Claire had laughed so hard that she’d spilled diet coke everywhere.

“Alright,” she had finally said. “Let’s agree – without going into too much detail so as not to compromise the security of the secret signal. I’ll wear a symbol of your second greatest love, after me of course.”

“What, you mean you’ll wear a cheque for sixty quintillion pounds?”

More laughter and a tangential conversation about what was the figure which they could hand on heart say would be too much for them to spend in one lifetime and indeed, how they would make “a ruddy good go” of it anyway.

But of course Claire would have known – 50 concerts, more appearances than she cared to admit to, silly bits of paraphernalia hidden around the house so that  Claire wouldn’t throw them away, VHS, DVD and .avi copies of Spice World – The Movie.

Still, anybody could have known about that –

Claire’s bony fingers carefully flip the small globe over and on the back, so small that Suzanne has to take a traitorous step closer.
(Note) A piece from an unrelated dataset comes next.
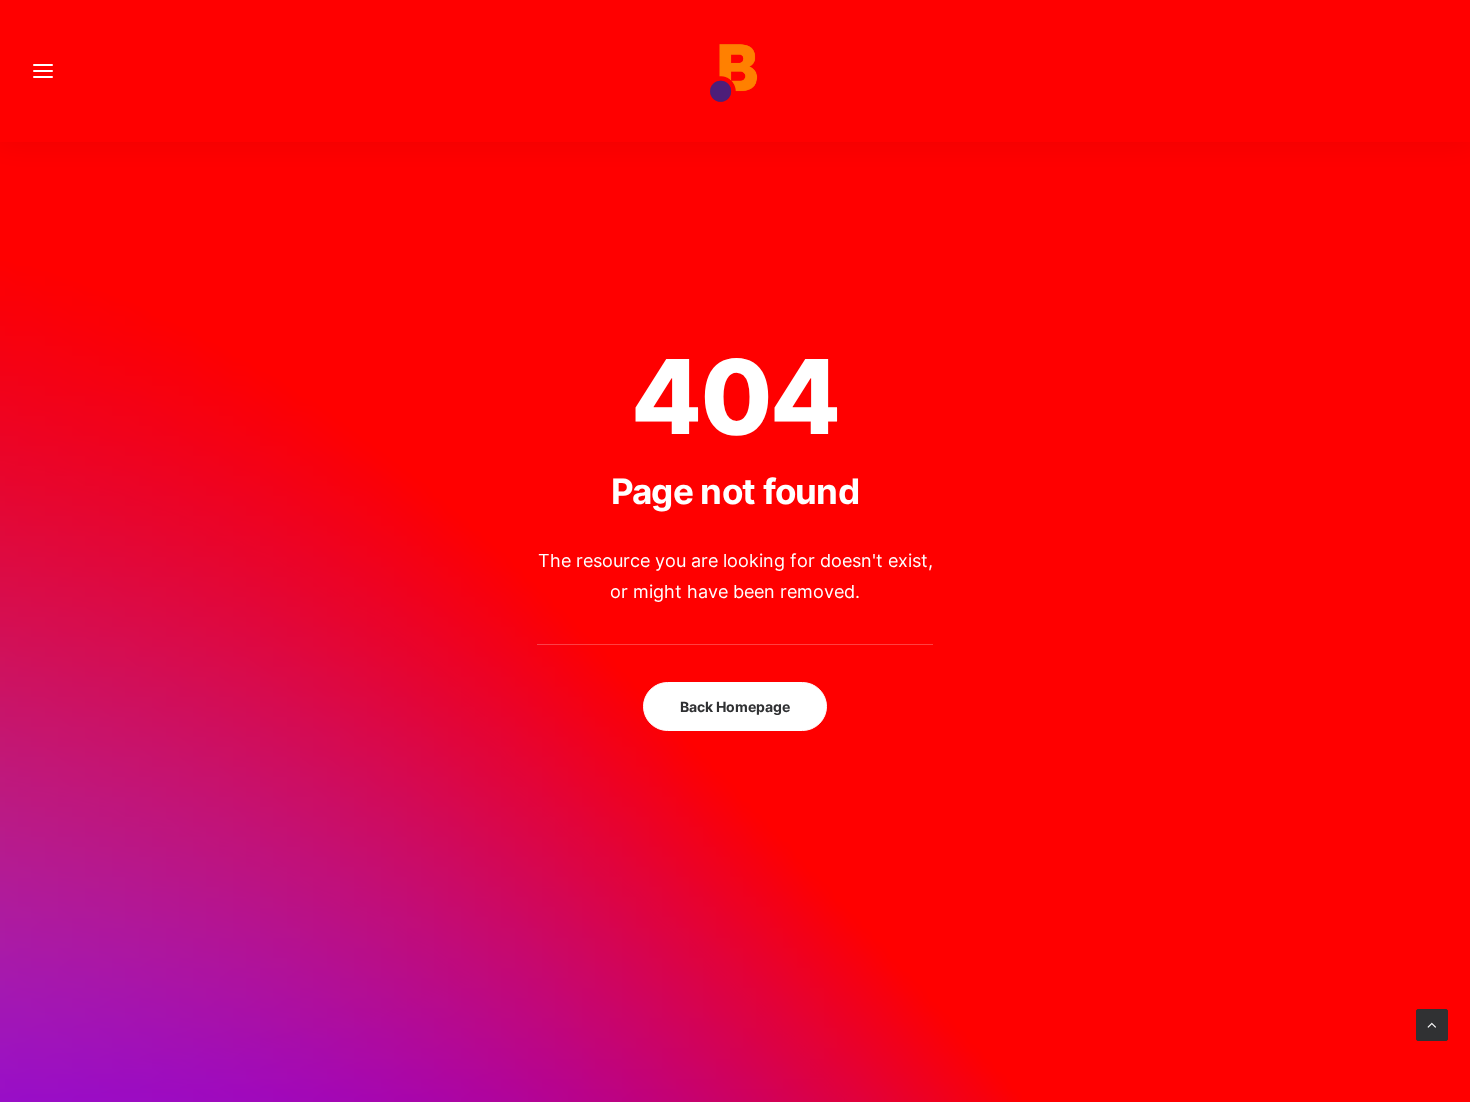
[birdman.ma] (735, 71)
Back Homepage (735, 706)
In tiny sparkly pink gel pen ink:

IOU £60quintillion

Claire’s hand, cold and fragile on her neck, right over her pulse.

“Sorry, I couldn’t get the cash together in time – who knew quintillion was such a little known number? Okay look, it’s okay, don’t panic. But we need to talk.”

 

6 thoughts on “Take My Hand and Dance With Me

  1. I found the opening to this a bit rambly, a bit confusing, but by the time I was two thirds through that kind of made sense with where the story was heading. It gave this sense of the character distracting herself with a bunch of nonsense in order not to think about this missing lover. And the reveal of that was really well done, a brilliant mix of shocking/slightly sinister, and very very mundane. Guh.

  2. Really gripping. I want to know about the 16 phone calls, where Claire has been while people have thought she’s been murdered and why a ‘traitorous step’. I love the first para but might lose the eggs and Mitchells’ body being found sections. Fab.

  3. There’s so much to this and I hope more to be written. I’m really intrigued- where has Claire been for the past 3 yrs? I like your detailed description it adds so much texture and makes it feel so authentic. ( the use of Spice Girls symbol & then the 60 quintillion). The death of the homeless man was very symbolic too. Hope you keep going with this! Well done

  4. Intriguing story with several loose threads for the reader to resolve. I thought it was going to be a sequence of cameos but it turned out to be a lot more. Nice.